◆ SET TASK ◆
In the article below on feeling lonely at church, condense the paragraph that begins "Let’s not let these people slip us" into a short bulleted list that keeps its main points.

◆ QUOTED PASSAGE ◆
----
You set your alarm to get ready and show up a bit early every week to church hoping that by showing up early, you can mingle as you see many people do. You look around for a familiar face and find none. Quietly, you take your seat in the middle back (because the back would be too far, but middle back lets you blend in and discreetly escape if you need to). The service begins and then ends. You slip out unnoticed. Next week comes and you repeat the cycle over again.
Can you relate?
You may still get a lot out of the message, feel a deeper connection to Jesus, yet something still feels missing. God created community to strengthen us, sharpen us, and grow us in our faith.
If you feel like a lonely person in the church, then we should fix it.
To the Church
Let’s not let these people slip us. For some, it may be their first time attending church in a long time…or ever for that matter. For others, trying out a church is a way to gauge its inclusiveness and we want to show them that while we have lasting friendships, we haven’t created these exclusive cliques that are reminiscent of high school.
Introduce yourself and don’t do it out of pastoral nudging (because those are usually awkward), but truly take the time to talk and know these people. A good question to start the dialogue might be “How long have you been coming to (church name)?” which is WAY better than asking “Is this your first time at (church name)?”. Imagine if they’ve been coming for several years and you were asked that…
Perhaps invite them out of lunch with you after service. Want to do one better? Pay for it.
----
◆ GIVEN INFORMATION ◆
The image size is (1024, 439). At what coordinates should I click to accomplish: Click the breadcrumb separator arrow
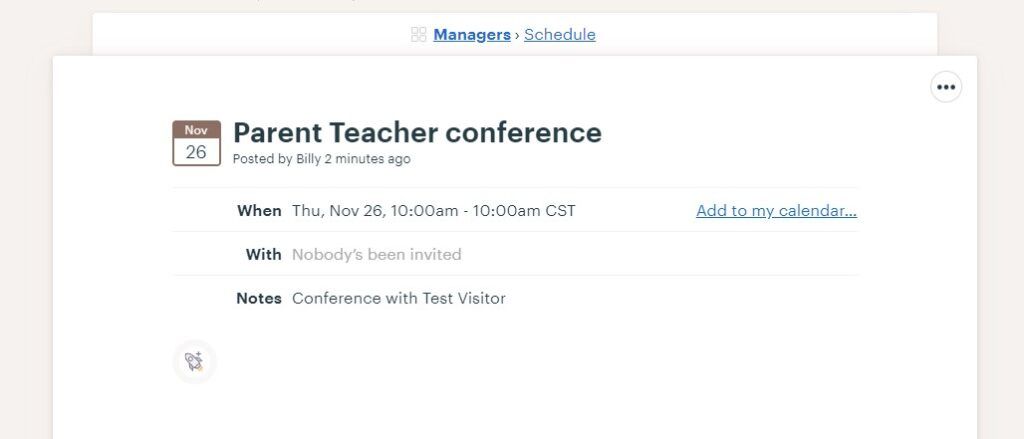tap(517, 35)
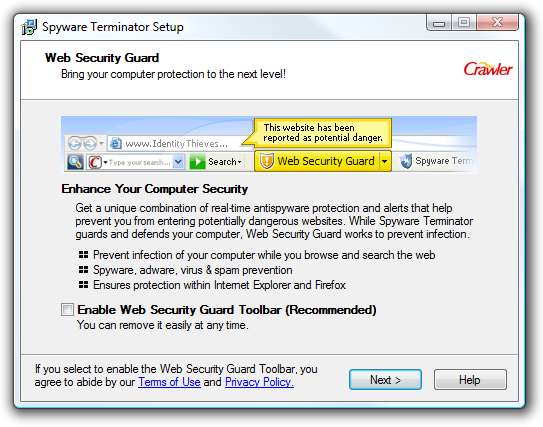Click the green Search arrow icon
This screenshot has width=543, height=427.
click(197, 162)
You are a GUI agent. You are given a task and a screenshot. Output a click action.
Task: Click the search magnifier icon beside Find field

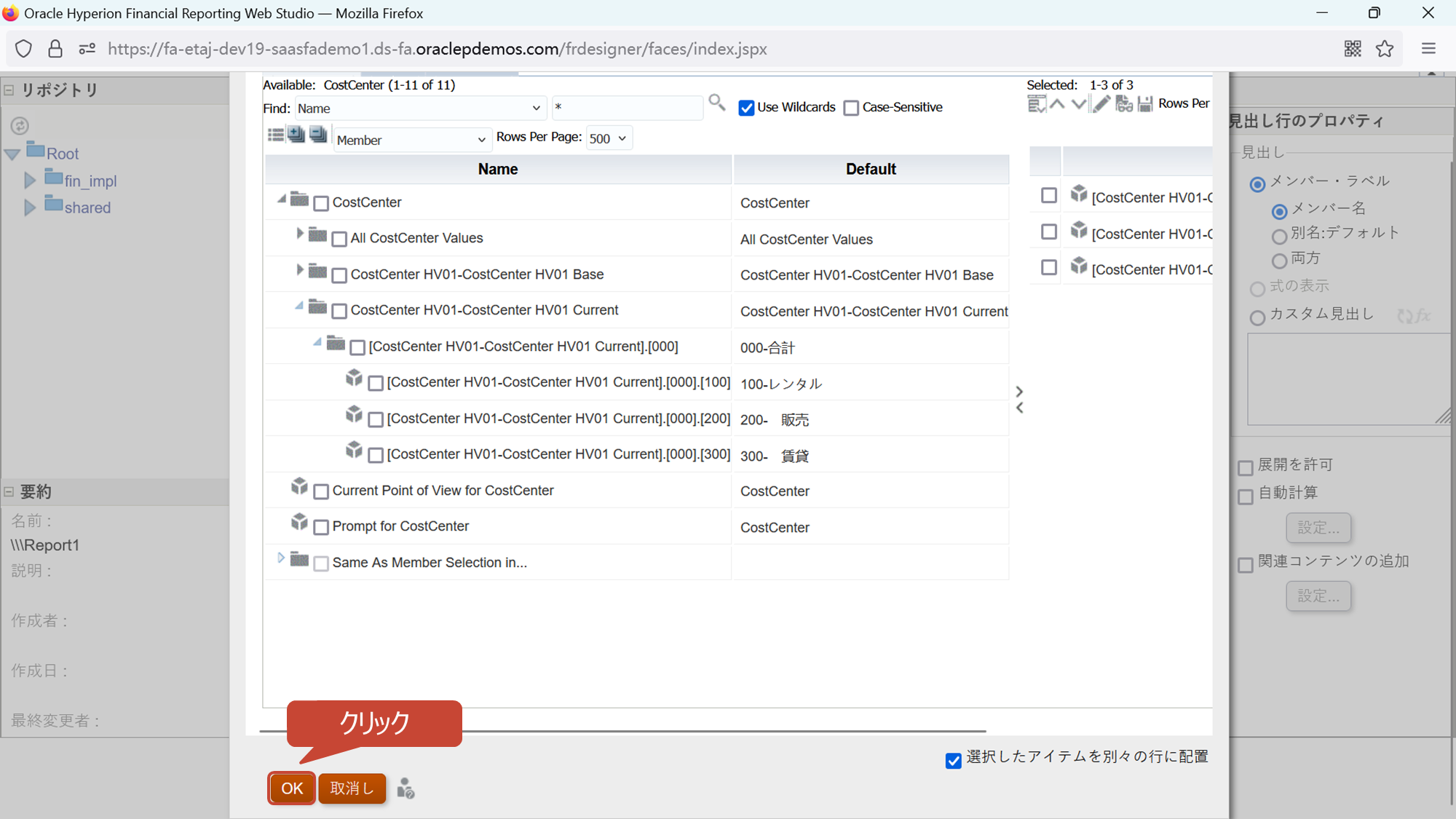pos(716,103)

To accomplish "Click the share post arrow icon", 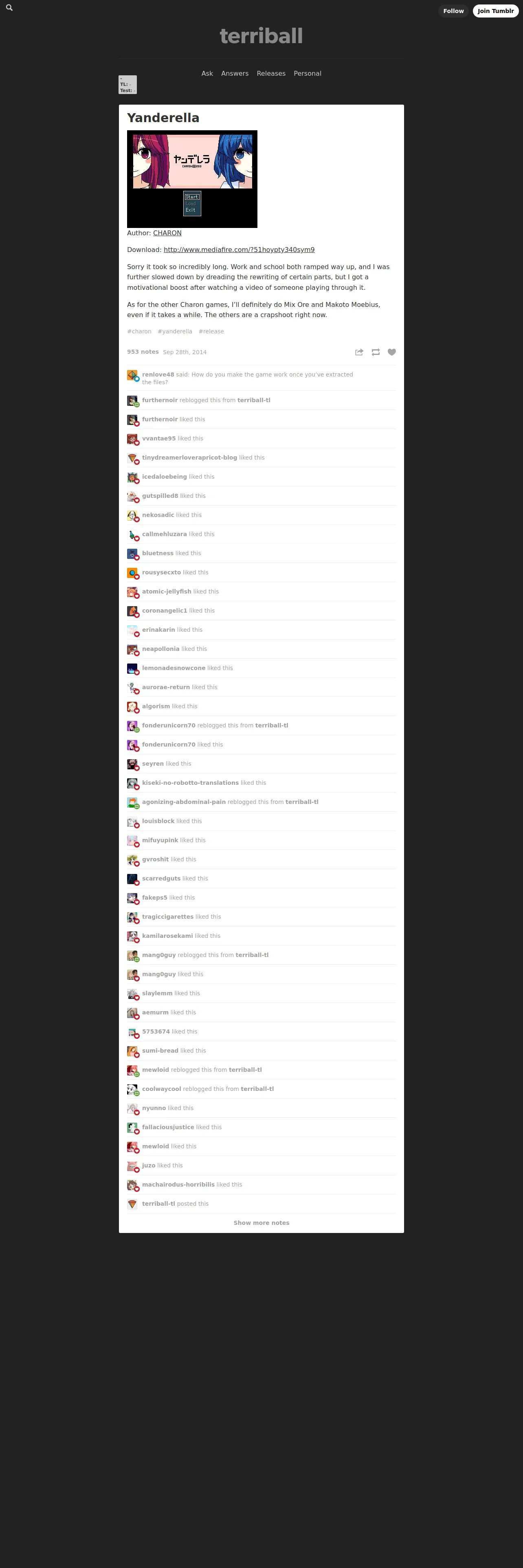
----
◆ EXERCISE ANSWER ◆
- Don't let these people slip away.
- For some, it may be their first time at church in a long time, or ever.
- Others try out a church to judge how inclusive it is.
- The church should show that its lasting friendships haven't become exclusive cliques like those in high school.